At a glance, it seems the UserService class is irreverently sitting on the user mapper with the sole purpose of eating up its finders or acting like a plain repository. But in fact it does a lot more than that, as its fetchByIdEncoded() and fetchAllEncoded() methods encapsulate in one place all the logic necessary for encoding/serializing model data according to the encoder passed in to the constructor or setter.

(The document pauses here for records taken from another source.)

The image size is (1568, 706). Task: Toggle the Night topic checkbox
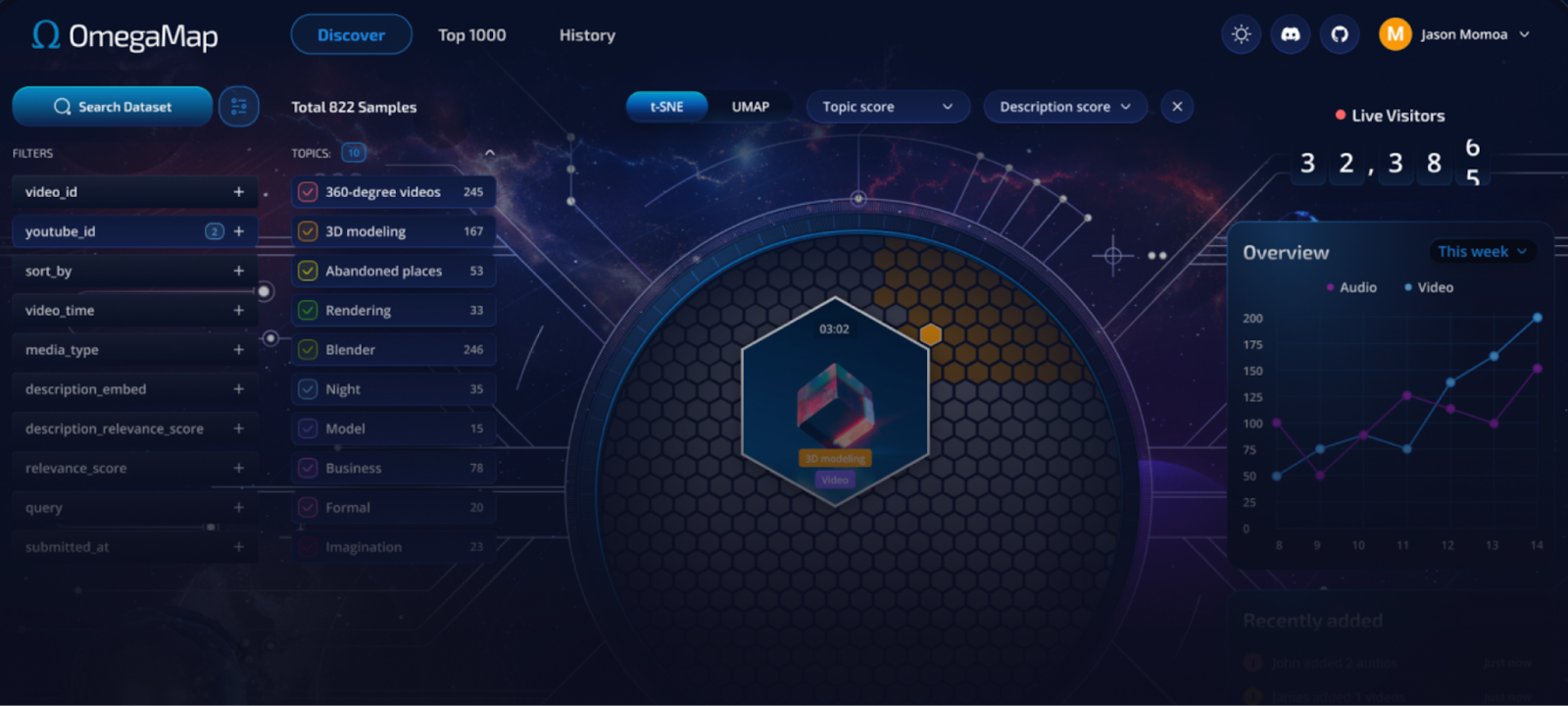[308, 389]
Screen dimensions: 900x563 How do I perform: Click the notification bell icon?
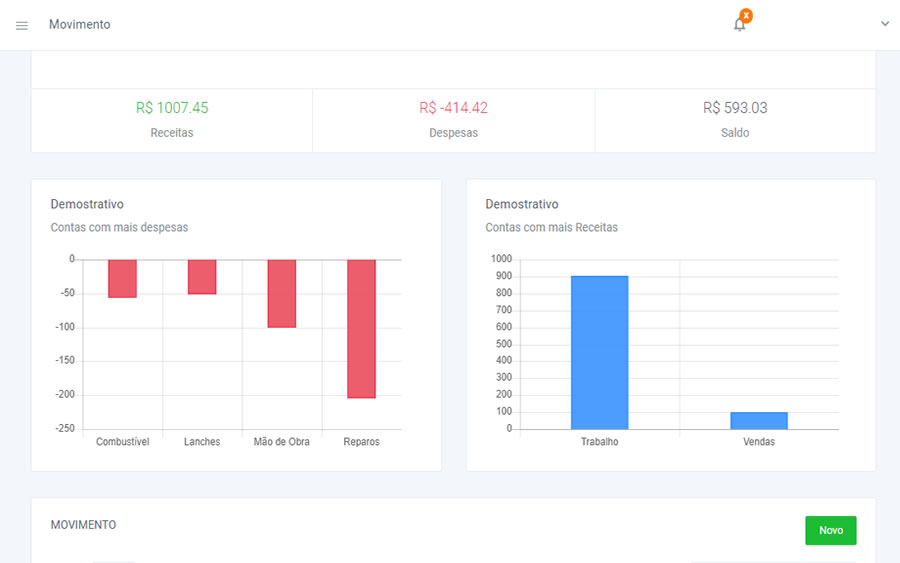(x=739, y=25)
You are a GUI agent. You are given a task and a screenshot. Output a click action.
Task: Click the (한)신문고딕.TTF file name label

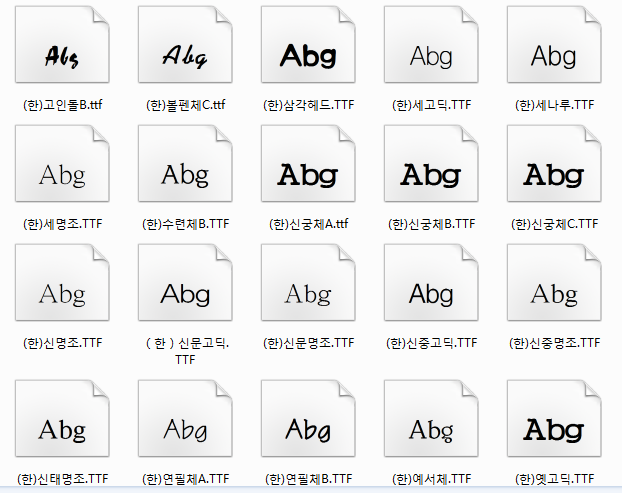click(x=185, y=351)
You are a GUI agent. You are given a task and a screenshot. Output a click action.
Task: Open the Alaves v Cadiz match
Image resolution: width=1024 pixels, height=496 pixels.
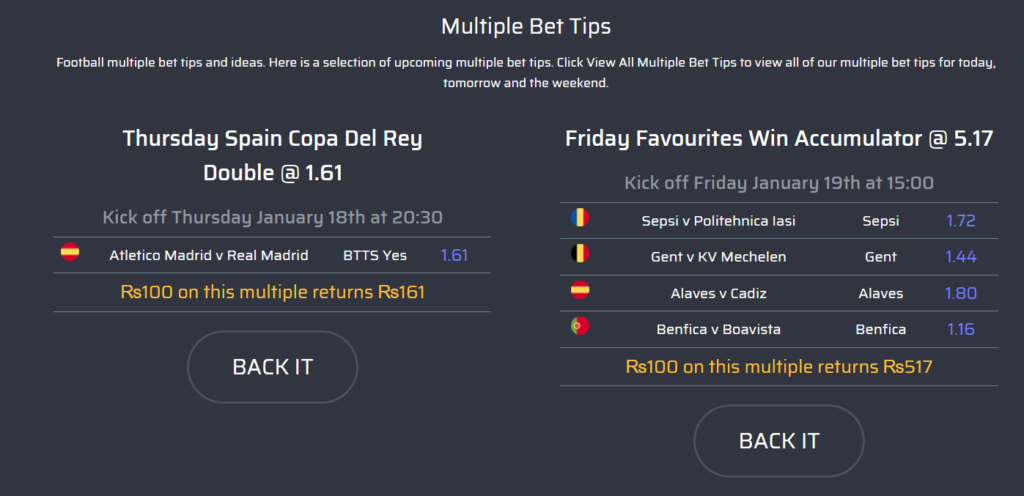718,294
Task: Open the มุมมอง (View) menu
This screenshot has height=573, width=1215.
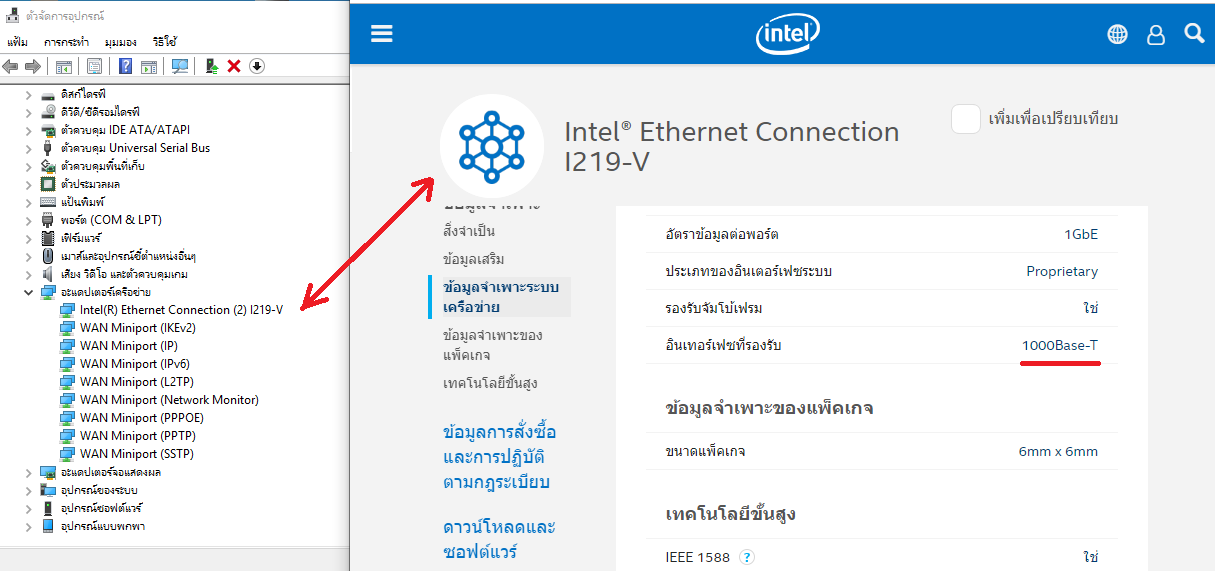Action: (x=120, y=42)
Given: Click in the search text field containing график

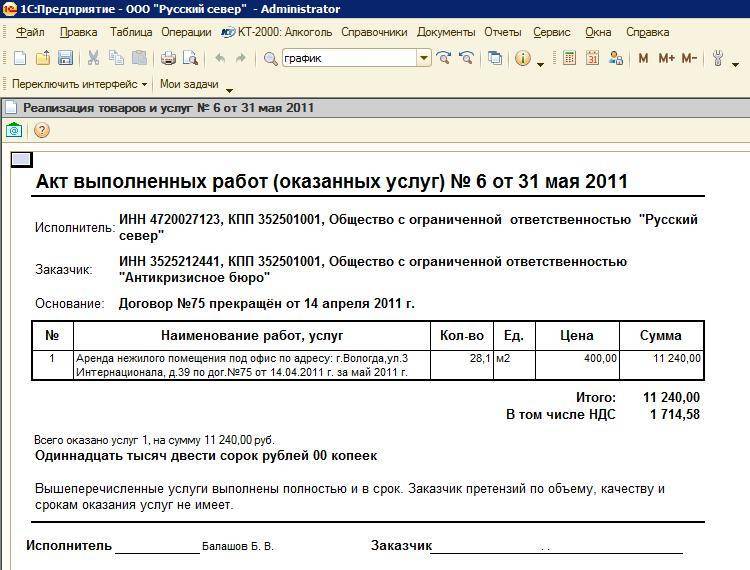Looking at the screenshot, I should tap(348, 59).
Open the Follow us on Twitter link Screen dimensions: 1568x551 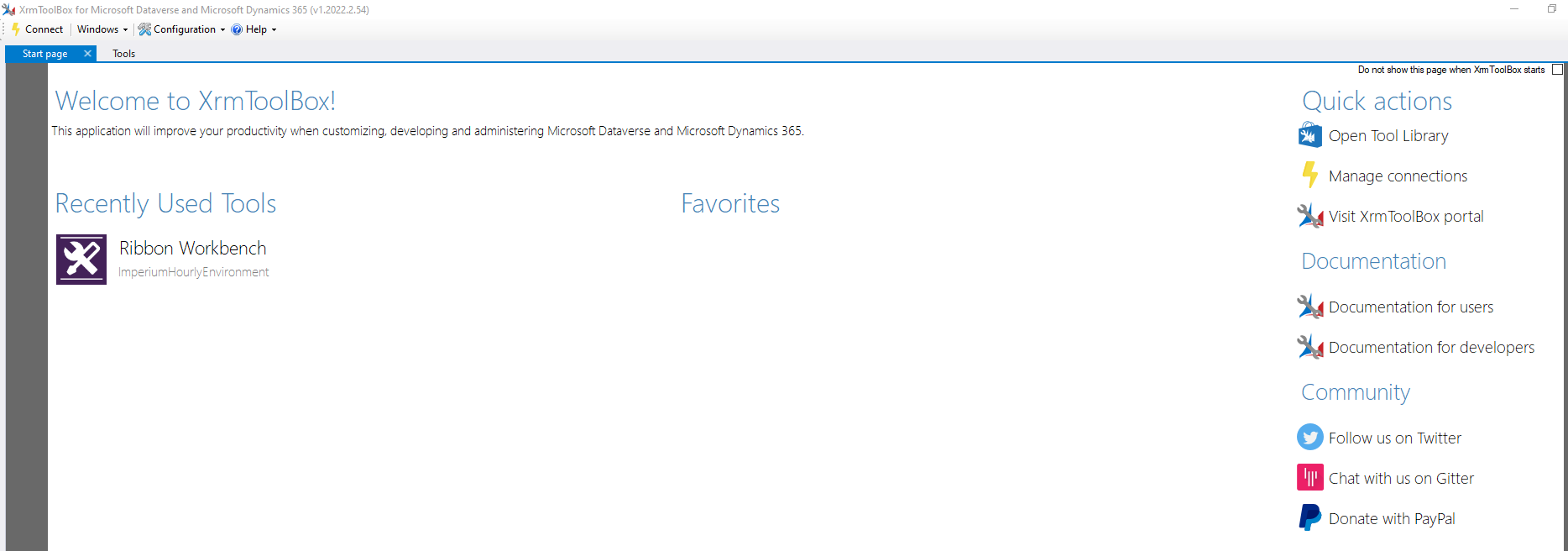[x=1394, y=438]
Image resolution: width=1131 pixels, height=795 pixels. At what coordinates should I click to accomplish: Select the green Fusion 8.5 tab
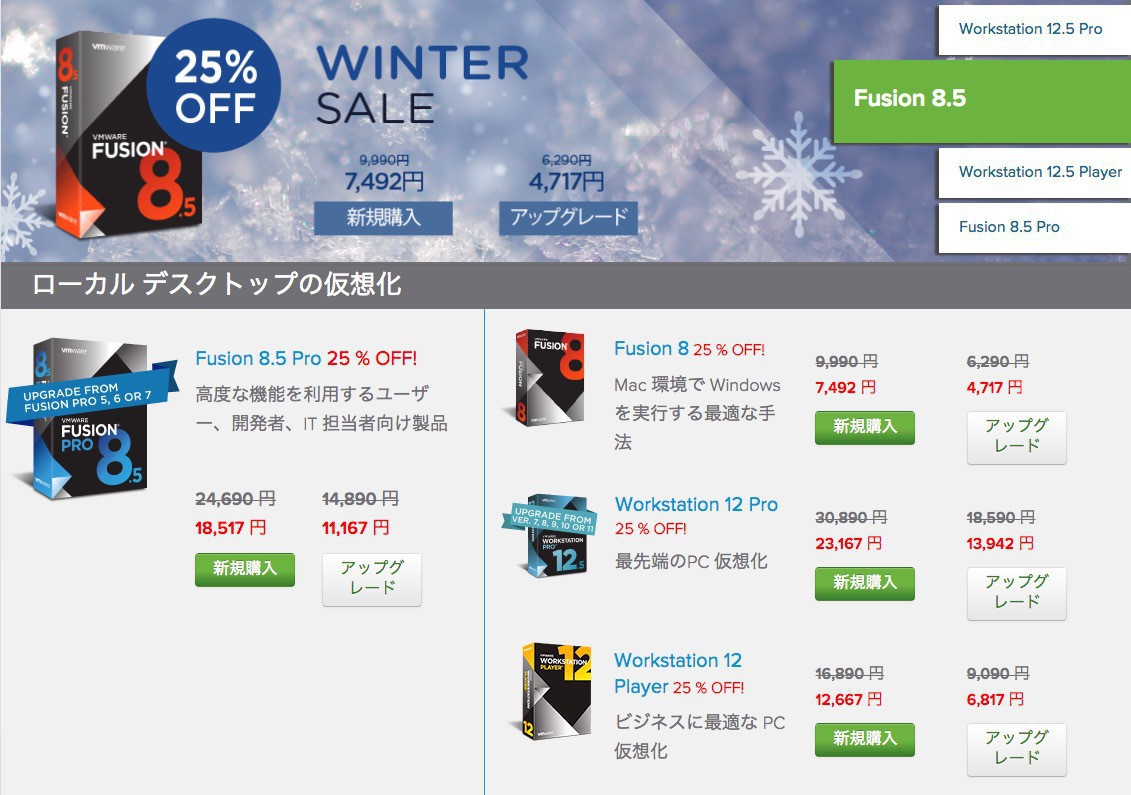point(982,100)
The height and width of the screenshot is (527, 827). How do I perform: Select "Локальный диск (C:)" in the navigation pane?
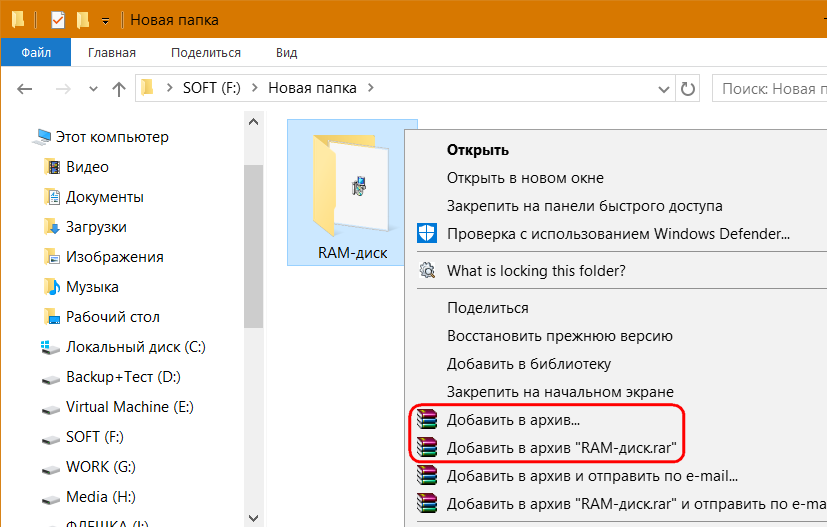(135, 347)
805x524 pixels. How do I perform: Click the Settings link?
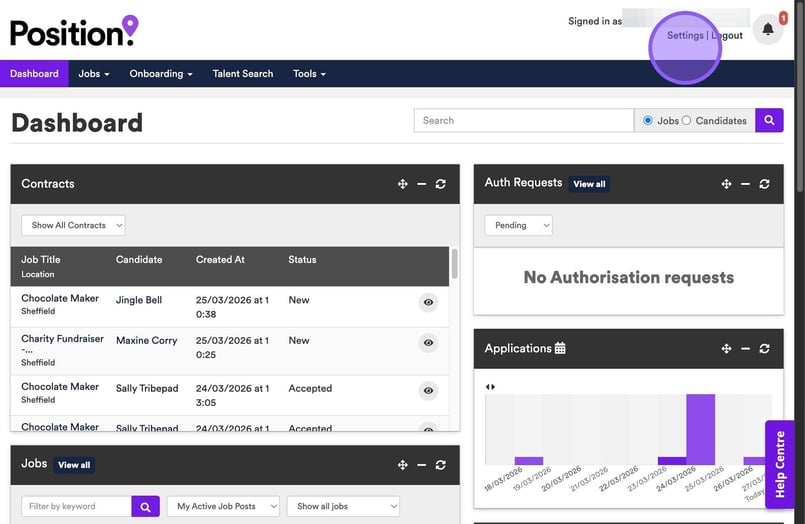tap(685, 35)
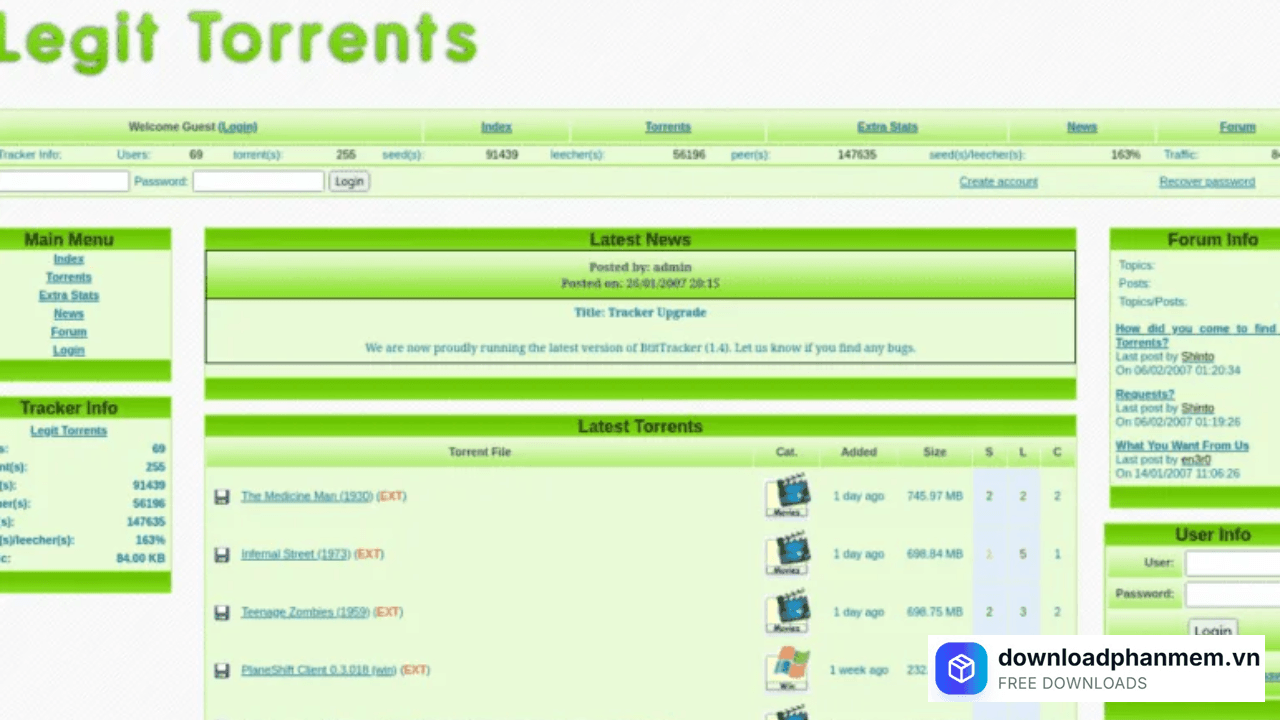1280x720 pixels.
Task: Switch to the Extra Stats section
Action: coord(887,127)
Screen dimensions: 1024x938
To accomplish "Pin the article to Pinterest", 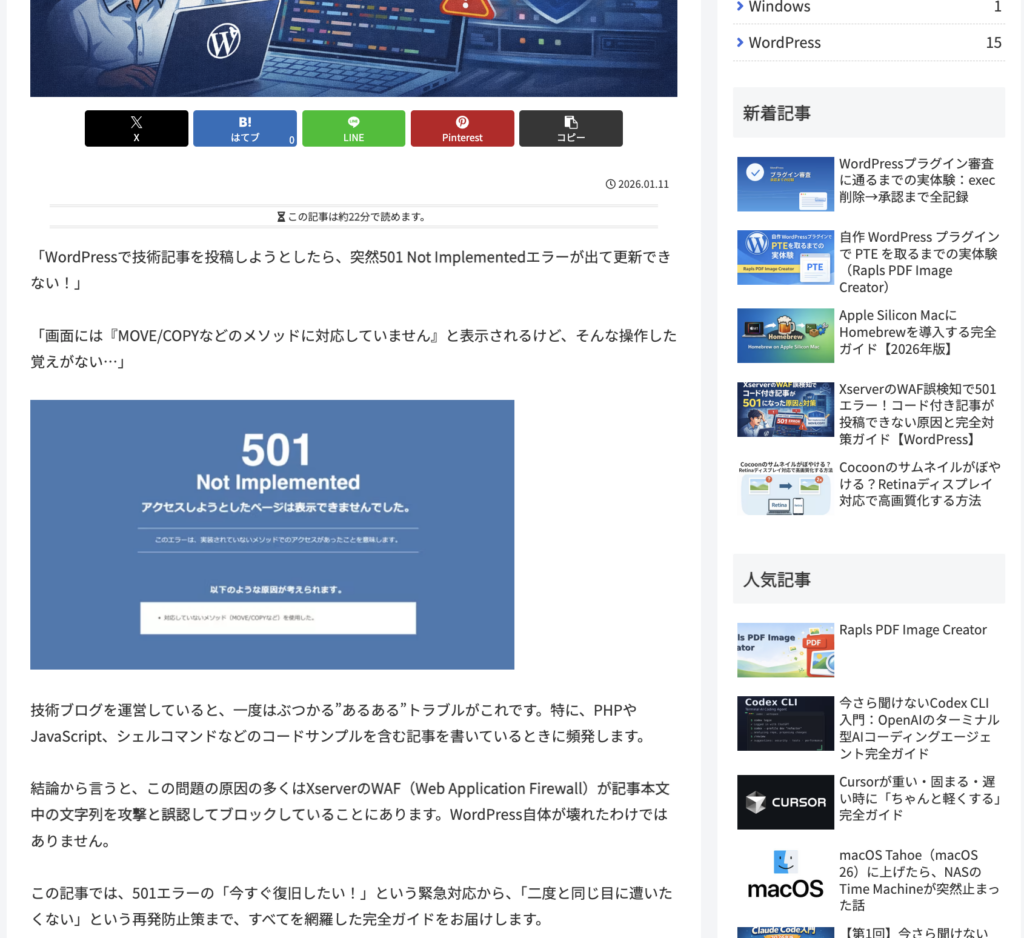I will pos(462,128).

While the class’ functionality is limited, it shows in a nutshell how to build a service layer that mediates between the model and a couple of clients which expect to get in data in a specific format. Of course I’d be a jerk if I didn’t show you how to finally get things rolling with such a service, So, the example below uses it for fetching users from the database:

<?php
use LibraryLoaderAutoloader,
    LibraryDatabasePdoAdapter,
    ModelMapperUserMapper,
    ServiceUserService,
    ServiceSerializer,
    ServiceJsonEncoder;

require_once __DIR__ . "/Library/Loader/Autoloader.php";
$autoloader = new Autoloader;
$autoloader->register();

$adapter = new PdoAdapter("mysql:dbname=mydatabase", "myfancyusername", "mysecretpassword");

$userService = new UserService(new UserMapper($adapter));

$userService->setEncoder(new JsonEncoder);
print_r($userService->fetchAllEncoded());
print_r($userService->fetchByIdEncoded(1));

$userService->setEncoder(new Serializer());
print_r($userService->fetchAllEncoded(array("ranking" => "high")));
print_r($userService->fetchByIdEncoded(1));

Despite a few obvious limitations, it’s clear to see that the service is a flexible component, which not only encodes user objects according to some predefined format, but also allows adding more encoders along the way thanks to the strategy pattern‘s facilities. Of course, its most engaging virtue is the ability for placing common application logic behind a clean API, a must for applications that need to perform a host of additional centralized tasks such as further processing domain model data, validation, logging, and more.

Summary

Even while services are still making their first timid steps in PHP’s mainstream (except for some specific platforms like FLOW3 and a few other frameworks that shyly provide a base blueprint for creating services in a painless manner), they’re solid, well-proven solutions in the enterprise world where systems usually rest on the foundations of a rich domain model and interact with a wide variety of client layers.

Despite this rather overwhelming scenario, there’s nothing that explicitly prevents you from sinking your teeth into the goodies of services in smaller, more modest environments, especially if you’re playing around with some core concepts of DDD. So, now that you know what’s going on under the hood of services, feel free to give them a shot. You won’t regret it.